• **EXERCISE INSTRUCTIONS**:
Wherever the string "agent" appears in the records, return the line that holds it.
● ● ● ● ● ● ●
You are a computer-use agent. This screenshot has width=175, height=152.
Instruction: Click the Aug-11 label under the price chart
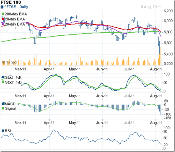(x=156, y=68)
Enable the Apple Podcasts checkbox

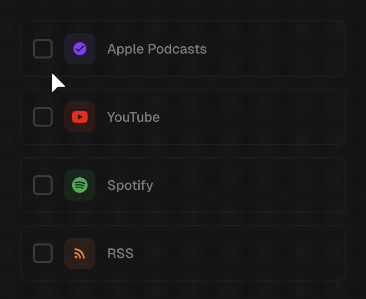(43, 49)
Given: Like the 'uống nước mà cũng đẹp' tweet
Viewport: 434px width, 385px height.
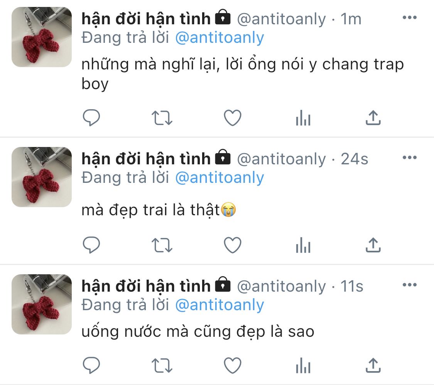Looking at the screenshot, I should click(x=233, y=366).
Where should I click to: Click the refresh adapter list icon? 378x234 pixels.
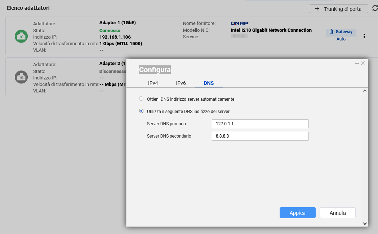tap(374, 9)
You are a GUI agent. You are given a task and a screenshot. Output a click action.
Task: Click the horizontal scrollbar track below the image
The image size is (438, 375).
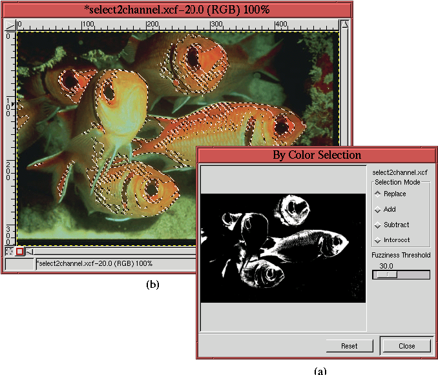pyautogui.click(x=110, y=251)
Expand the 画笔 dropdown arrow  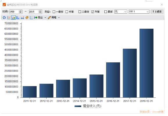[x=59, y=18]
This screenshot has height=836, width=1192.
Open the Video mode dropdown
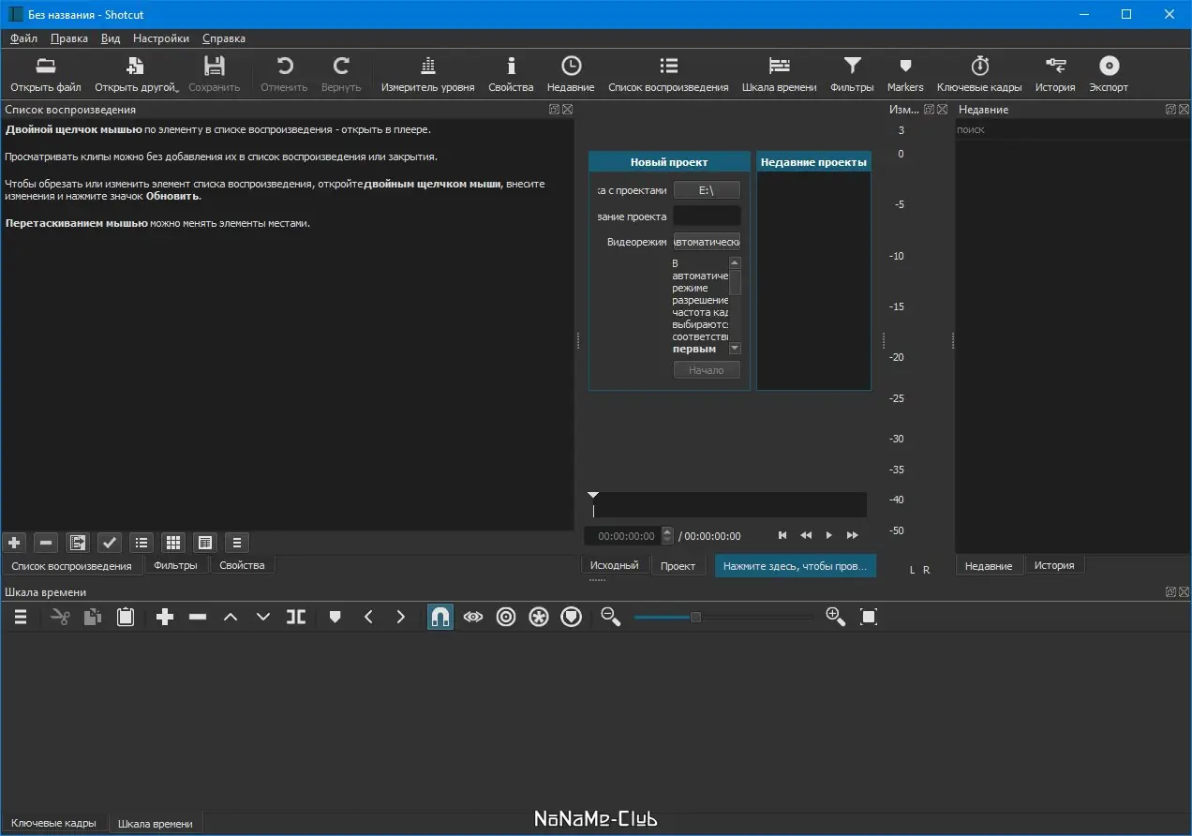coord(707,242)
● ● ● ● ● ● ●
• **RESULT BELOW**:
You are a computer-use agent. This screenshot has width=175, height=152.
You are a GUI agent. You are given a task and a screenshot. Output a click action.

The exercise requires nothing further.